Working with Factors/Categorical Data
In this section, we’ll learn some skills about manipulating factor (categorical) data.
We’ll do this by making a bar plot and a box plot and progressively making it more complex.
Reviewing Factors
Factors are how R represents categorical data.
There are two kinds of factors:
factor
- used for nominal data (“Ducks”,“Cats”,“Dogs”)
ordered
- used for ordinal data (“10-30”,“31-40”,“41-60”)
We’ll manipulate our barplot and add more information using factors.
Here’s the simple dataset we’ll use to investigate how to work with factors in ggplot
.
For the factor
and ordered
variables, find the categories for each using levels()
.
library(tidyverse)
load("data/pets.rda")
pets
A Basic Barplot using geom_bar()
The geom_bar()
default is to count the number of values with each factor level. Note that you don’t map to a y-aesthetic here, because the y values are the counts.
Given this dataset, we might want to ask how many pets have the same name. What is the most popular name?
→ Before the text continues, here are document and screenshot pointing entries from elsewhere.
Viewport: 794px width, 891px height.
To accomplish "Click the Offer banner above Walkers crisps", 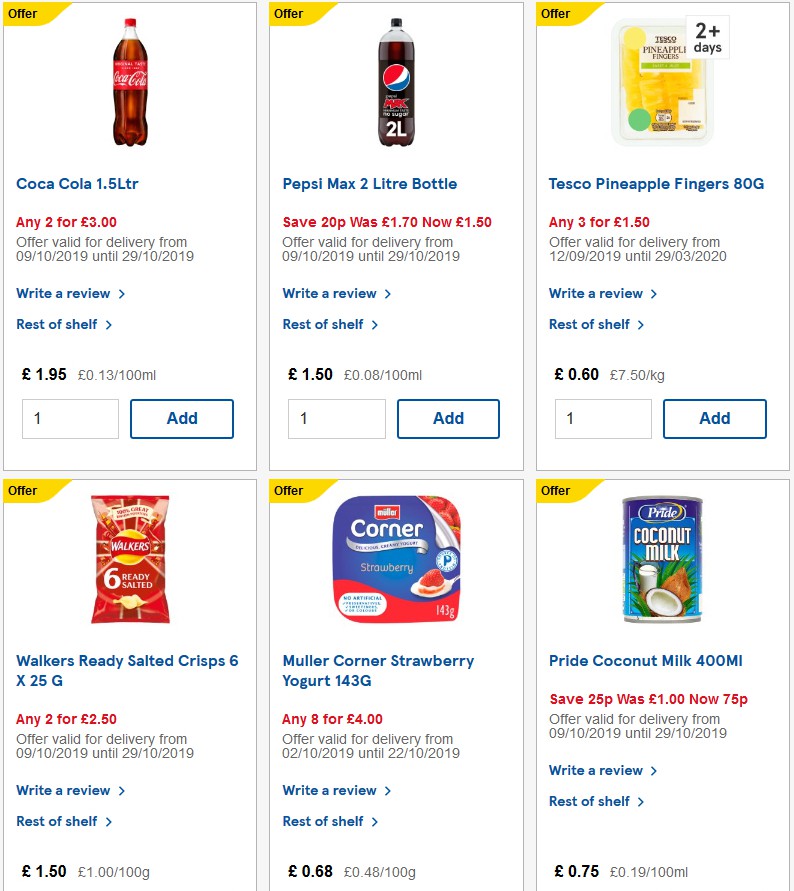I will pos(25,491).
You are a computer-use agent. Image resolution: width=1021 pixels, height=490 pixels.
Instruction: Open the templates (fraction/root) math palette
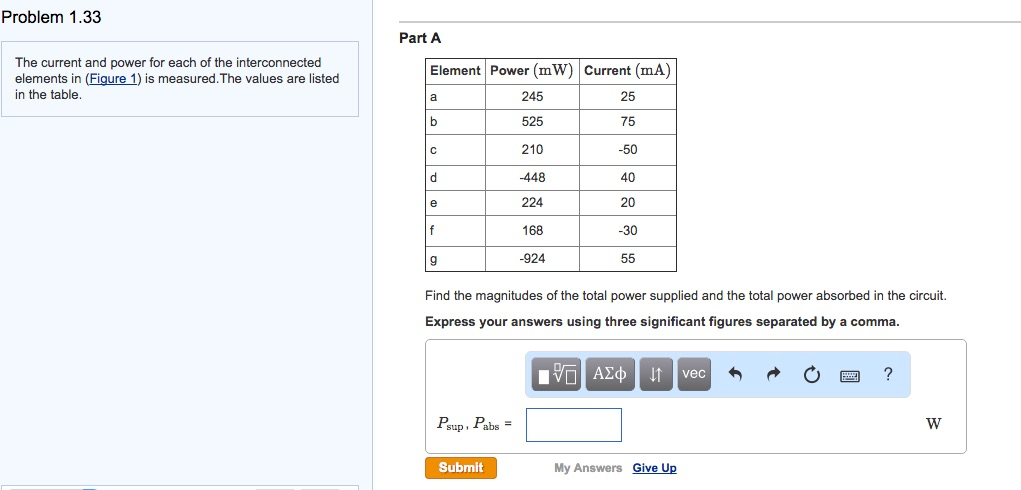pos(557,374)
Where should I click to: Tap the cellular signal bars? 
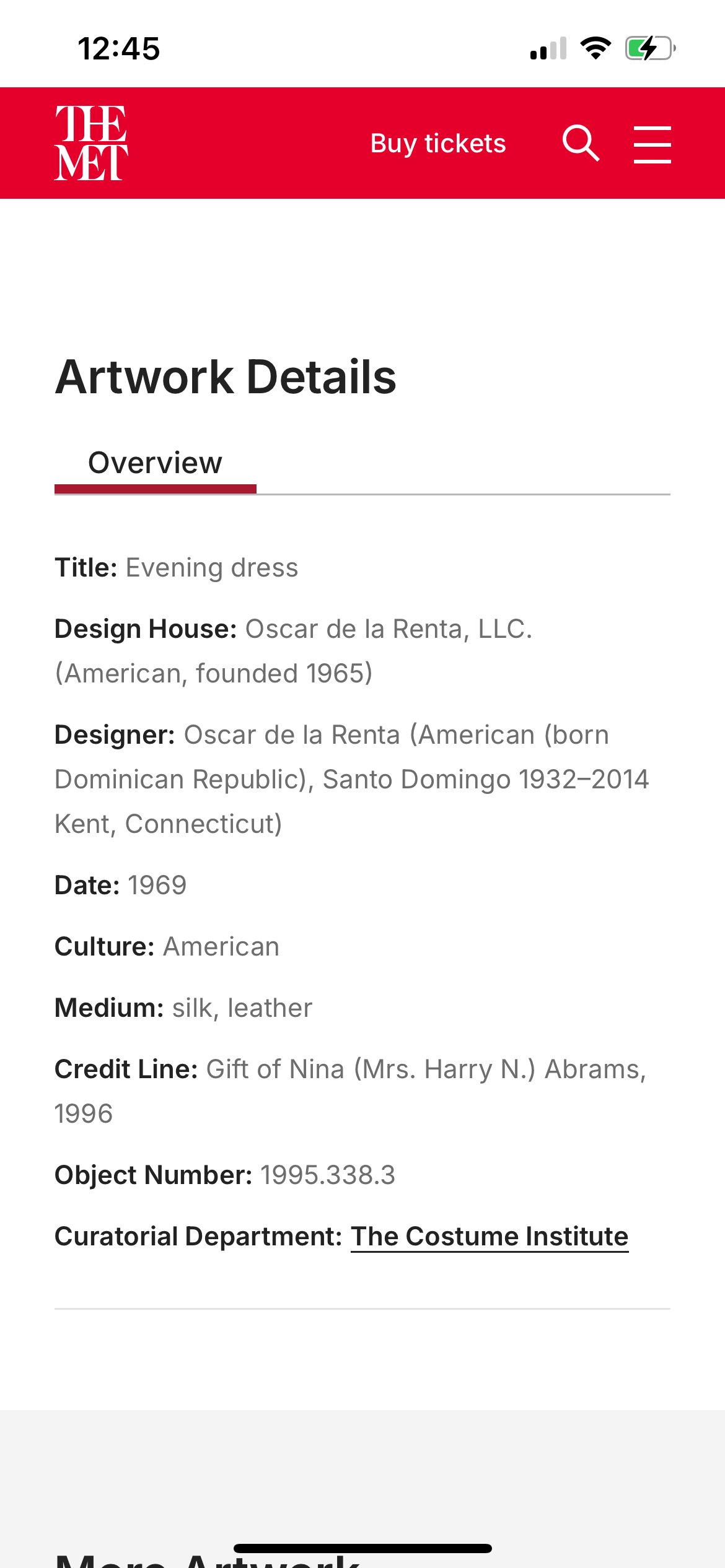(548, 49)
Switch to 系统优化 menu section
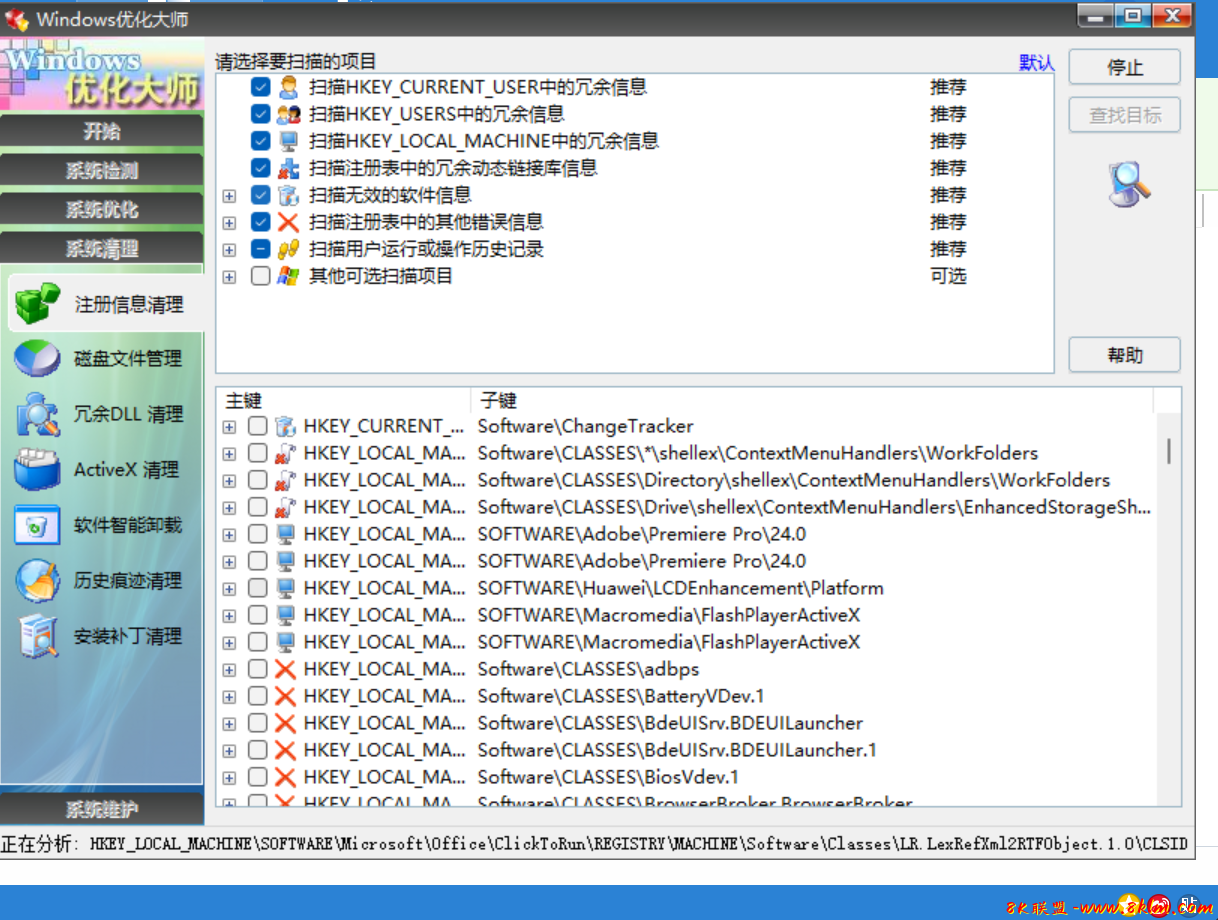The height and width of the screenshot is (920, 1218). [x=102, y=210]
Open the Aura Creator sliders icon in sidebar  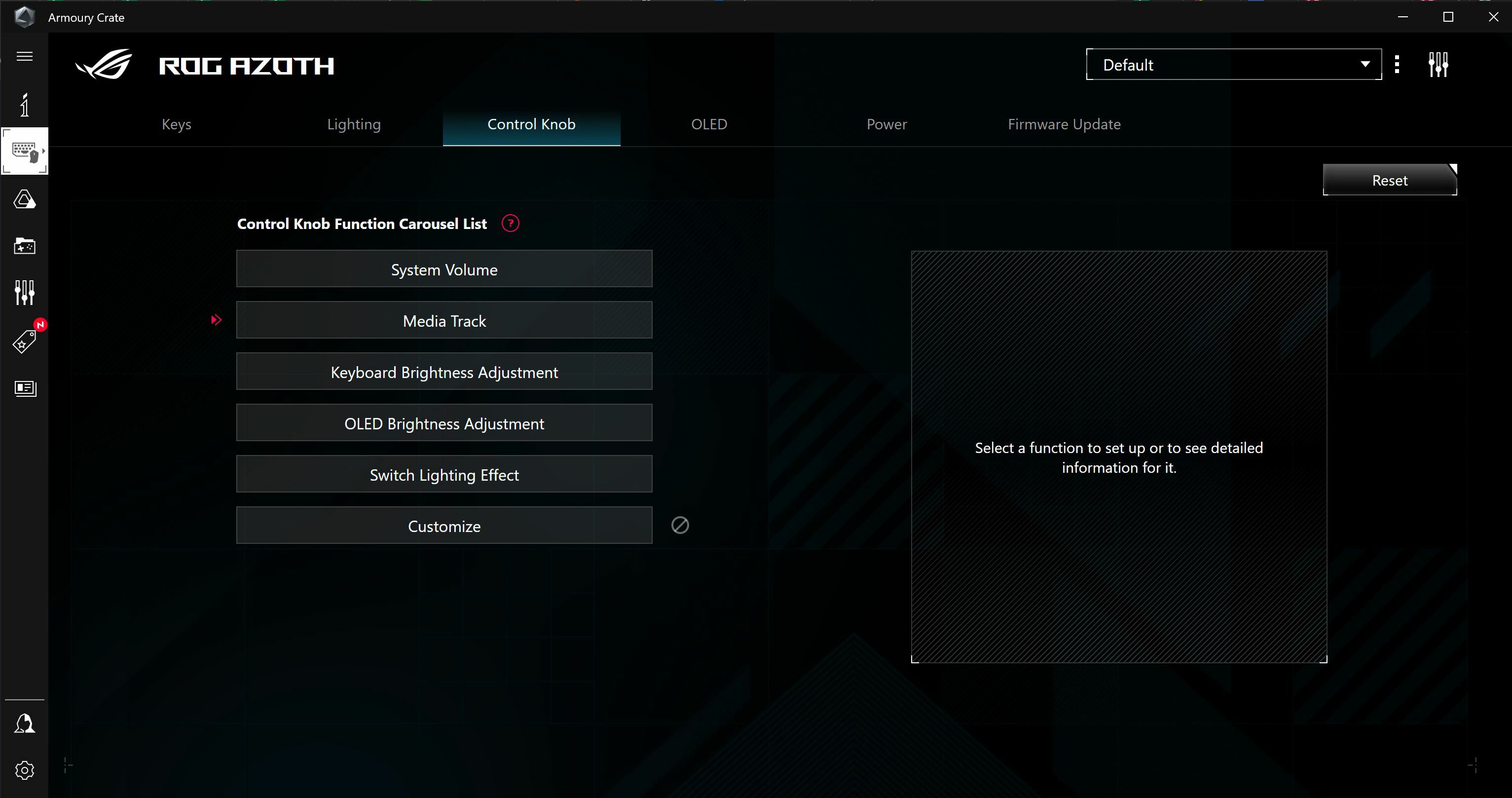click(25, 293)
Try mapping another variable to fill
(try both weight
and animal
). Are the results what you expected?
ggplot(data = pets, mapping = aes(x=name)) + geom_bar()
Faceting
Say you have another factor
variable and you want to stratify the plots based on that. You can do that by supplying the name of that variable as a facet. Here, we facet our barplot by shotsCurrent
.
ggplot(data = pets, mapping = aes(x = name)) + geom_bar() +
## have to specify facets using notation
## try out facets=~ageCategory!
facet_wrap(facets = ~shotsCurrent) +
## we make the x axis x angled for better legibility
theme(axis.text.x = element_text(angle = 45))
You might notice that there are blank spots for the categories in each facet. We can restrict the factors in each by using scale="free_x"
argument in facet_wrap()
.
How many animals named “Morris” did not receive shots?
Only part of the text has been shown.